Language models cannot do basic arithmetic, and are therefore memed on very often. For all their magical abilities, it feels very surprising that smaller models outperform them in this so much.
In other models like LaMDA, we see the introduction of a “toolbox” — allowing LLMs to deploy some tasks to calculators and APIs, where they perform worse. Toolformer introduces a standardized way to do so.
Introduction and Motivation
Goal: Create a model trained to decide which APIs to call, when to call them, what arguments to pass, and how to best incorporate the results into future token prediction.
Problem: Existing approaches rely on large amounts of human annotations or limit tool use to task-specific settings only. Want a self-supervising way to learn tool adoption.
Constraint: The LM should not lose any of its generality, cleverly deciding when and how to use which tool. If the model is worse, the tools don’t make sense.
Solution: Use in-context learning to generate entire datasets from scratch using the model itself.
Development Details
Here’s how the model generates its self-annotated dataset:
Give the model a handful of human-written examples of an API usage.
Let the LM annotate a huge language dataset with potential calls.
Use self-supervised loss to determine which calls help the model in predicting future tokens. Between a call and no call, whichever minimizes total loss is chosen.
Finetune the LM itself on API calls that it considers useful.
They give a good example demonstrating how the model works":
Evaluation
On evaluation benchmark LAMA — particularly the subset where the model is tasked with completing a short statement with a missing fact, they demonstrate that Toolformer 6.7B is competitive with much larger models.
Similarly, it does better on mathematical problems.
.However, it surprisingly does not outperform GPT-3 on question-answering datasets.
The paper claims this is because of the simplicity of their search engine which yields many false positives, and the inability of Toolformer to interact with it by, for example, reformulating its query if results are not helpful.
Limitations and Future Work
I think the toolformer model could have benefited from demonstrating that making it better at tasks using tools does not make it worse at tasks where it should not use tools — a rewording email task, for example, requires no API calls, but can suffer from worse performance on a model biased to make such calls. This is crucial to prove their “generalization retained” idea.
The toolformer model still cannot use tools in a chain — using the output of one tool as an input to another. This would allow the model to perform more detailed computations.
The model also cannot interact with the tool — especially for tools like search engines, which could potential return hundreds of different results. Something like rewording and browsing would benefit the tool greatly.
The model was also found to be extremely sensitive to the prompt — this could be a factor of the model’s smaller size, or its in-context learning mechanism — any prompt variation tends to bias models.
The process is also very sample-inefficient — processing more than a million documents results only in a few thousand examples of useful calls to the calculator API.
In Summary — I like this paper a lot. It presents a relatively simple idea in a straight forward way, and incredibly, owns up to its flaws and weaknesses. While I imagine budgetary constraints to be a factor, I would have loved to see toolformer scaled up, such that it could make a direct comparison to GPT-3. I’m also not a fan of the need for prompt engineering in fine-tuning and beyond, as mentioned in the paper. However, I am extremely impressed by even a small model’s new-found capabilities, and look forward to reading more work in this domain.

[Provided information]
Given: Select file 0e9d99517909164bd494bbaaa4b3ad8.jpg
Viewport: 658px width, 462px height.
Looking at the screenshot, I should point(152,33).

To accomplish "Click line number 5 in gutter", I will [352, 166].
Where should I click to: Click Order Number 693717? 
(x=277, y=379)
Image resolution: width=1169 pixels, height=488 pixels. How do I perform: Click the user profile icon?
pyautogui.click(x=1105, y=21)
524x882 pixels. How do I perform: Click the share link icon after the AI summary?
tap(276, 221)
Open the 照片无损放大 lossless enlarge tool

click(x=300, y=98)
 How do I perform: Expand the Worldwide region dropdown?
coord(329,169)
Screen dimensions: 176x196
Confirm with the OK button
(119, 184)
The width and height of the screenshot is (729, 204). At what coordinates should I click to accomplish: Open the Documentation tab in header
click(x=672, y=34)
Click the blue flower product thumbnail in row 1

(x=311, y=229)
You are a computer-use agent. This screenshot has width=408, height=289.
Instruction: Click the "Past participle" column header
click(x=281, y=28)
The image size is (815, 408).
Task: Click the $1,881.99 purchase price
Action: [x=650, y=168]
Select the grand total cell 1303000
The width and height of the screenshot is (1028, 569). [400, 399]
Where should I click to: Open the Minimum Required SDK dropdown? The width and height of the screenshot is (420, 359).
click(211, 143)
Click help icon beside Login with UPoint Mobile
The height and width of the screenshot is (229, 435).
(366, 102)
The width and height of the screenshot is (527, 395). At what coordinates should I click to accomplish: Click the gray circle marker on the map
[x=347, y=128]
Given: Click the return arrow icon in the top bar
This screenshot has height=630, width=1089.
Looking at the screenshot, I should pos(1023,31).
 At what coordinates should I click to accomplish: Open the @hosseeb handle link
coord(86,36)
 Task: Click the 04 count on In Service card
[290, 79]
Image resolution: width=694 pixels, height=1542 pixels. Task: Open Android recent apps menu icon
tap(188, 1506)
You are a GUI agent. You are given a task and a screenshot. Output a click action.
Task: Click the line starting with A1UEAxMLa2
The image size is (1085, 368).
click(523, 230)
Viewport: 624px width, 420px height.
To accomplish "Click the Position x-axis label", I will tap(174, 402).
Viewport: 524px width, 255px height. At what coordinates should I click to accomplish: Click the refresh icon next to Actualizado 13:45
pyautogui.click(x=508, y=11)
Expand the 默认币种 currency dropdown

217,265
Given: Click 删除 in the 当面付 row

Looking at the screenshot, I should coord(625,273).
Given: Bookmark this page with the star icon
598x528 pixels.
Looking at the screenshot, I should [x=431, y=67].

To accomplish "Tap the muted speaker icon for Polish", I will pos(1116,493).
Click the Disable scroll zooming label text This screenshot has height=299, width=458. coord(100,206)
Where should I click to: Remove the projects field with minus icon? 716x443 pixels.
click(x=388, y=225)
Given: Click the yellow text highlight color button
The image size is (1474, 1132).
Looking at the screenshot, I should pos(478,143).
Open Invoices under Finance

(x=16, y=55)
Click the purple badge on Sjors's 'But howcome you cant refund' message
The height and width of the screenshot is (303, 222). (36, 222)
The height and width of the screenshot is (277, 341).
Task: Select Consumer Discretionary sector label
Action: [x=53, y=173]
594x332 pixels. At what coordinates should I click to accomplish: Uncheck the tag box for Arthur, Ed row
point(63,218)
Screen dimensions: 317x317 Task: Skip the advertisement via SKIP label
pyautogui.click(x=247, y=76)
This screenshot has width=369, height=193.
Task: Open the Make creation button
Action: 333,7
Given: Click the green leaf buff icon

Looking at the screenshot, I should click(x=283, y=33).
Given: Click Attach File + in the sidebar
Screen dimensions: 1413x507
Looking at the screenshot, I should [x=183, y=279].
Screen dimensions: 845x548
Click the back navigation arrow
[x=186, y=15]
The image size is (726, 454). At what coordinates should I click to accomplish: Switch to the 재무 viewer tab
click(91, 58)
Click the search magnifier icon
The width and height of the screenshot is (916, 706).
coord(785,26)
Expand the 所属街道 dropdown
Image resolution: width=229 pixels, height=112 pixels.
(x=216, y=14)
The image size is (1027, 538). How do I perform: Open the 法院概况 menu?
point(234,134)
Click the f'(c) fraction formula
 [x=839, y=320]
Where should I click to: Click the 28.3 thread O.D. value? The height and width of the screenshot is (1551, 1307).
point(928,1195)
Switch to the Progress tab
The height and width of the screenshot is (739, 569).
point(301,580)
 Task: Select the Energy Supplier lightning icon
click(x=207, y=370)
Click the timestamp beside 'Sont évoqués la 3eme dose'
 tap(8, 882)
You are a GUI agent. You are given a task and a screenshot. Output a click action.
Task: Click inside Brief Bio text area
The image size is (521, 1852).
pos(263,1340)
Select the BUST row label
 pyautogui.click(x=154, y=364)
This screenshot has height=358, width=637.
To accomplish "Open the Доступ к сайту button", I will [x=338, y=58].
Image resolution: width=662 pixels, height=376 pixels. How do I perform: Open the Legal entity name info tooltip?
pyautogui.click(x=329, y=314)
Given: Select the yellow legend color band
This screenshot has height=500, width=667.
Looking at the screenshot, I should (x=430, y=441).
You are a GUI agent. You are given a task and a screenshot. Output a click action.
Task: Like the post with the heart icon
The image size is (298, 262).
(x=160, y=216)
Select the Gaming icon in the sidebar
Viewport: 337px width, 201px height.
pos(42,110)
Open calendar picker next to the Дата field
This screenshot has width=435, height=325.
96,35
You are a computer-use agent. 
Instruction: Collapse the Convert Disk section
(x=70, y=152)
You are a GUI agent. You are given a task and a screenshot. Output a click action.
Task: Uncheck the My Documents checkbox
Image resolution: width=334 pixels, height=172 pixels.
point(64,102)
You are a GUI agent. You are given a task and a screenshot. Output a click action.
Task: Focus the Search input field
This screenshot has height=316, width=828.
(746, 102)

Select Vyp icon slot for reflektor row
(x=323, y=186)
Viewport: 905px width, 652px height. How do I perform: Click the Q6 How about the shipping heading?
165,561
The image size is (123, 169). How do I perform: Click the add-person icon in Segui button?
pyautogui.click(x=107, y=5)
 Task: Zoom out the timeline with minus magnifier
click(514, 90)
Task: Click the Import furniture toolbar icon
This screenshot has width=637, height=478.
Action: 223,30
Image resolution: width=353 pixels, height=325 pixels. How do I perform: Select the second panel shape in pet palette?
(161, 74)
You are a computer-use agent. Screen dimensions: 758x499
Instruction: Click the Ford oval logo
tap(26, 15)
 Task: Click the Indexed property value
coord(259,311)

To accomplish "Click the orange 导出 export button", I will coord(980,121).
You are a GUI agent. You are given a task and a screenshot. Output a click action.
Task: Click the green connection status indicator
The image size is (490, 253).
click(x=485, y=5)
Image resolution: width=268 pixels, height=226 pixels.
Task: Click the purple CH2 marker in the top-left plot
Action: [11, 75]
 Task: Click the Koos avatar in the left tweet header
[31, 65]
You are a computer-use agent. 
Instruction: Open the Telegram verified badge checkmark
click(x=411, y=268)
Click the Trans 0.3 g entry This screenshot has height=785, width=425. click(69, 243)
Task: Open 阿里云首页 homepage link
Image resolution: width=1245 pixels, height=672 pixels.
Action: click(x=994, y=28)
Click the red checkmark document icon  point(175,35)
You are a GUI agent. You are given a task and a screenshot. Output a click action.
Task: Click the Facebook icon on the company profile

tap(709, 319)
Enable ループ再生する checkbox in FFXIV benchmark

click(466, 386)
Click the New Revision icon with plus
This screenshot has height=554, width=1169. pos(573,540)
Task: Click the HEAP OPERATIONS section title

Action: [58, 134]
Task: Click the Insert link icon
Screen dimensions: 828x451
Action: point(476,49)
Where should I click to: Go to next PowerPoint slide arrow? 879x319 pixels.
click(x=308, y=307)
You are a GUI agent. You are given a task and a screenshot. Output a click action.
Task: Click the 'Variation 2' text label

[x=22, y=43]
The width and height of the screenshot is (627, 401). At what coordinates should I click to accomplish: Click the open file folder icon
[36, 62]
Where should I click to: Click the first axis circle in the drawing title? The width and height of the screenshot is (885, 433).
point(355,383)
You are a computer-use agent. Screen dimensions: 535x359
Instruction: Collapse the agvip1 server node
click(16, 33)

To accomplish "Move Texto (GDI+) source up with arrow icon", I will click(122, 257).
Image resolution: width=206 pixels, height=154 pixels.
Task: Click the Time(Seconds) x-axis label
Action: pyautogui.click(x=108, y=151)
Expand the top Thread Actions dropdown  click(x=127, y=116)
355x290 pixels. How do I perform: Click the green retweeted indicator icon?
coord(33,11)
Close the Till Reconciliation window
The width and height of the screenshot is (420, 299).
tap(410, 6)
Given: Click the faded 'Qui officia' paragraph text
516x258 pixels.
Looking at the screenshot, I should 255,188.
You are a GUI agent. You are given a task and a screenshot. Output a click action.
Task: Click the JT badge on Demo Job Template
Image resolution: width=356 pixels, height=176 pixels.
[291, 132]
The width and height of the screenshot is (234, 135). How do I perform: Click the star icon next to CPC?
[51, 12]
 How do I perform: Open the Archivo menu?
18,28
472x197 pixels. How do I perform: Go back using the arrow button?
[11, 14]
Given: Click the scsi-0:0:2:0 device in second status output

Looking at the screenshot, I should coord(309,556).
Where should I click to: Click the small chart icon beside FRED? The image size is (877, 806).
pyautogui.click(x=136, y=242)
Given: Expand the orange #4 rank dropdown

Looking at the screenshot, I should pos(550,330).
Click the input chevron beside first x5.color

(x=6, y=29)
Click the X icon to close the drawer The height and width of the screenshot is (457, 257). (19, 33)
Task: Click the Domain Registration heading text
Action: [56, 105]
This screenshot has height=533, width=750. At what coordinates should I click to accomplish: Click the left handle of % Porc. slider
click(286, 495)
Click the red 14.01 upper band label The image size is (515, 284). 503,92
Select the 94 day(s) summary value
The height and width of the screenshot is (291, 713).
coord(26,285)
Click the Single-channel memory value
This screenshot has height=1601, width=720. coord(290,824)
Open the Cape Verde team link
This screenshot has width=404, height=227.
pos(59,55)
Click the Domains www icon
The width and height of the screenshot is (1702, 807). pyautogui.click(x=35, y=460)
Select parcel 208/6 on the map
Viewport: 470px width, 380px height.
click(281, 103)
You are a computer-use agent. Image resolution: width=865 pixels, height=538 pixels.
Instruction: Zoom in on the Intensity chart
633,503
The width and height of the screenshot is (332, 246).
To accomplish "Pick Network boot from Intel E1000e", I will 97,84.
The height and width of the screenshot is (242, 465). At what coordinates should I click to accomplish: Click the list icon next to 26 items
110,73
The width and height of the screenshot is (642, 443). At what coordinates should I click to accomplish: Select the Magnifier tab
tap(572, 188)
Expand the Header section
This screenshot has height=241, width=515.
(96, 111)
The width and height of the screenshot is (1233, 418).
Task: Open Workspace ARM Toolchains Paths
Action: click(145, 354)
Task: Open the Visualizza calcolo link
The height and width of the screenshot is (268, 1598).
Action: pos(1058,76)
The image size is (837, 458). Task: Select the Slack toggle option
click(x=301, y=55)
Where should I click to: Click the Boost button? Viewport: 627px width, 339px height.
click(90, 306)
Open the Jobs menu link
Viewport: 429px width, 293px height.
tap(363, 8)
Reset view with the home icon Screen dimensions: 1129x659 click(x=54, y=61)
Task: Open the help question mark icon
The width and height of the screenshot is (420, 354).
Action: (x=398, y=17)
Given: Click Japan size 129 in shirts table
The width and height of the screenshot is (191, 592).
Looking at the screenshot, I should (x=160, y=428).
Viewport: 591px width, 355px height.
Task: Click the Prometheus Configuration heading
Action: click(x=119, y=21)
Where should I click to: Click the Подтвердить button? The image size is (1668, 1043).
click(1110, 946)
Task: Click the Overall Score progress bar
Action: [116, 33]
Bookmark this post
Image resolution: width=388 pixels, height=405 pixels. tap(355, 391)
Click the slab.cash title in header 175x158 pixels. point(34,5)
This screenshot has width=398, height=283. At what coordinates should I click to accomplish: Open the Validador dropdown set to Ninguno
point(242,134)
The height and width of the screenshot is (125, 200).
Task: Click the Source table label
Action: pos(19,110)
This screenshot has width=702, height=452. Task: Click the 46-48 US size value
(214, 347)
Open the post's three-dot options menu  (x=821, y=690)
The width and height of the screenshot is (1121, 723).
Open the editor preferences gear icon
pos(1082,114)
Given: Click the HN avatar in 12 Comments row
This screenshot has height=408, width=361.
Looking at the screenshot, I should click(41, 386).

[Work request A]
Answer these questions from the Toolformer review, one line each:
(i) In which other model does the review say a "toolbox" was introduced?
(ii) On which evaluation benchmark is Toolformer 6.7B said to be competitive with much larger models?
(iii) What two reasons does the paper give for Toolformer not outperforming GPT-3 on question-answering datasets?
[Work request B]
List every step the Toolformer review gives for how the model generates its self-annotated dataset.
[Work request C]
Write out the Toolformer review word for word, from "Development Details" to "on question-answering datasets.".

[Task response A]
(i) LaMDA.
(ii) LAMA, in particular the subset where the model completes a short statement with a missing fact.
(iii) The simplicity of their search engine, which yields many false positives, and Toolformer's inability to interact with it, for example by reformulating its query when results are not helpful.

[Task response B]
1. Give the model a handful of human-written examples of an API usage.
2. Let the LM annotate a huge language dataset with potential calls.
3. Use self-supervised loss to determine which calls help the model in predicting future tokens, choosing whichever of a call or no call minimizes total loss.
4. Finetune the LM itself on API calls that it considers useful.

[Task response C]
Development Details
Here’s how the model generates its self-annotated dataset:
Give the model a handful of human-written examples of an API usage.
Let the LM annotate a huge language dataset with potential calls.
Use self-supervised loss to determine which calls help the model in predicting future tokens. Between a call and no call, whichever minimizes total loss is chosen.
Finetune the LM itself on API calls that it considers useful.
They give a good example demonstrating how the model works":
Evaluation
On evaluation benchmark LAMA — particularly the subset where the model is tasked with completing a short statement with a missing fact, they demonstrate that Toolformer 6.7B is competitive with much larger models.
Similarly, it does better on mathematical problems.
.However, it surprisingly does not outperform GPT-3 on question-answering datasets.